== Übungsaufgabe 1 ==
Schreib aus den Einträgen zu Wort- und Elementpositionen die Zeilen genau ab, die von der Zeile mit „Image resolution: width=1505“ bis zur Zeile mit „Action: click(x=616, y=239)“ reichen, beide eingeschlossen.

== Textauszug ==
* * * *
Das sind Menschen, die bis zu neun Monatsbeiträge erst einmal für sich selber kassieren. Sie wissen, dass dieses Geschäftsmodell nicht besonders schön ist.

(Beifall bei der LINKEN)

Ein Weiteres.

Vizepräsidentin Katrin Göring-Eckardt:
Herr Kollege.

Harald Weinberg (DIE LINKE):
Ja. Vielleicht noch zwei Sätze.

(Jens Spahn [CDU/CSU]: Das sagen aber heute alle! – Gegenruf des Abg. Willi Zylajew [CDU/CSU]: Nein, ich war schneller!)

Mit der Absenkung der Beiträge, die unser Konzept beinhaltet, geht logischerweise eine Stärkung der Binnennachfrage einher.

(Jens Spahn [CDU/CSU]: Abstellen!)

Im Ergebnis werden mehr Arbeitsplätze geschaffen, als verloren gehen. Das muss man real sehen.

(Beifall bei der LINKEN)

Vizepräsidentin Katrin Göring-Eckardt:
Herr Kollege.

Harald Weinberg (DIE LINKE):
Was Sie machen, ist nie gewerkschaftliche Position gewesen. Sie vertreten sozusagen den Heizer auf der E-Lok.
* * * *
== Einträge zu Wort- und Elementpositionen ==
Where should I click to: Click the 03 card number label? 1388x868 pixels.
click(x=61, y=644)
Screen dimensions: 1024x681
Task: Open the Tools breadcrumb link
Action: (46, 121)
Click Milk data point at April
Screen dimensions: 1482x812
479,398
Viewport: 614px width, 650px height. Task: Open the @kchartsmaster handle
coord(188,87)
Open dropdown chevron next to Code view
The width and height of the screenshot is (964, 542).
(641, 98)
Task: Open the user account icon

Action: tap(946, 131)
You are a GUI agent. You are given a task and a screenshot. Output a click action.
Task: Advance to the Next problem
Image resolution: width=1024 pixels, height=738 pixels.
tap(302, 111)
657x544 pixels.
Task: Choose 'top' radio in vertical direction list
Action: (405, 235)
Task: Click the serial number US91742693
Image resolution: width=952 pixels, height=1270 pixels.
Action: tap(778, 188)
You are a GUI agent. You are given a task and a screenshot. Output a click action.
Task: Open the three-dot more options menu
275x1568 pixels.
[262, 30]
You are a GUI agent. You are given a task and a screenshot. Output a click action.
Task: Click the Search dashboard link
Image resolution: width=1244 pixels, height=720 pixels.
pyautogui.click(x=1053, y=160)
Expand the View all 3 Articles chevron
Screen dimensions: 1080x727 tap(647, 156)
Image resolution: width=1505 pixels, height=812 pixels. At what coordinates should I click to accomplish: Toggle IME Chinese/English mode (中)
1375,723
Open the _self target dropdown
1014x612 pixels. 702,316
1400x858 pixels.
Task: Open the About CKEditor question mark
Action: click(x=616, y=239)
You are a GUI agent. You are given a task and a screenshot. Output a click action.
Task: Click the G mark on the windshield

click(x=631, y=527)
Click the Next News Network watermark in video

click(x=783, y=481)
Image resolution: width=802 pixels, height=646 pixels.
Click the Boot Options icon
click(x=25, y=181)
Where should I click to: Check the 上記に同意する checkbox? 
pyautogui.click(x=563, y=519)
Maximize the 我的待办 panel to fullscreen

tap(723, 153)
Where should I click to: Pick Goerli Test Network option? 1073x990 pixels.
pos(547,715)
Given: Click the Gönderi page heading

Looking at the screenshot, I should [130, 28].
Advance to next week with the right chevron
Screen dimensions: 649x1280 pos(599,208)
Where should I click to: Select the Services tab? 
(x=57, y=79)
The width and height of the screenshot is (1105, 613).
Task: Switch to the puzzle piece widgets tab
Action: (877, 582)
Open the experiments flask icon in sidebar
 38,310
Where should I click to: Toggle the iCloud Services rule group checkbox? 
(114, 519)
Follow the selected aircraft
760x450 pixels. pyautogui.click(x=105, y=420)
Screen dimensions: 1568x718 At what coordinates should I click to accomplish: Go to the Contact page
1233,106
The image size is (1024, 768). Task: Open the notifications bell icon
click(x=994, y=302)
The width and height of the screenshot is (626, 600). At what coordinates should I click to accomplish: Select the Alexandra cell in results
* * * *
== Übungsaufgabe 2 ==
Wie begründet Harald Weinberg im Textauszug, dass mehr Arbeitsplätze entstehen als verloren gehen? Antworte in ein bis drei Sätzen.

== Schriftliche Antwort 1 ==
Image resolution: width=1505 pixels, height=812 pixels. At what coordinates should I click to accomplish: Toggle IME Chinese/English mode (中)
1375,723
Open the _self target dropdown
1014x612 pixels. 702,316
1400x858 pixels.
Task: Open the About CKEditor question mark
Action: click(x=616, y=239)

== Schriftliche Antwort 2 ==
Das Konzept seiner Fraktion senkt die Beiträge, und damit wird die Binnennachfrage gestärkt. Im Ergebnis werden so mehr Arbeitsplätze geschaffen, als verloren gehen.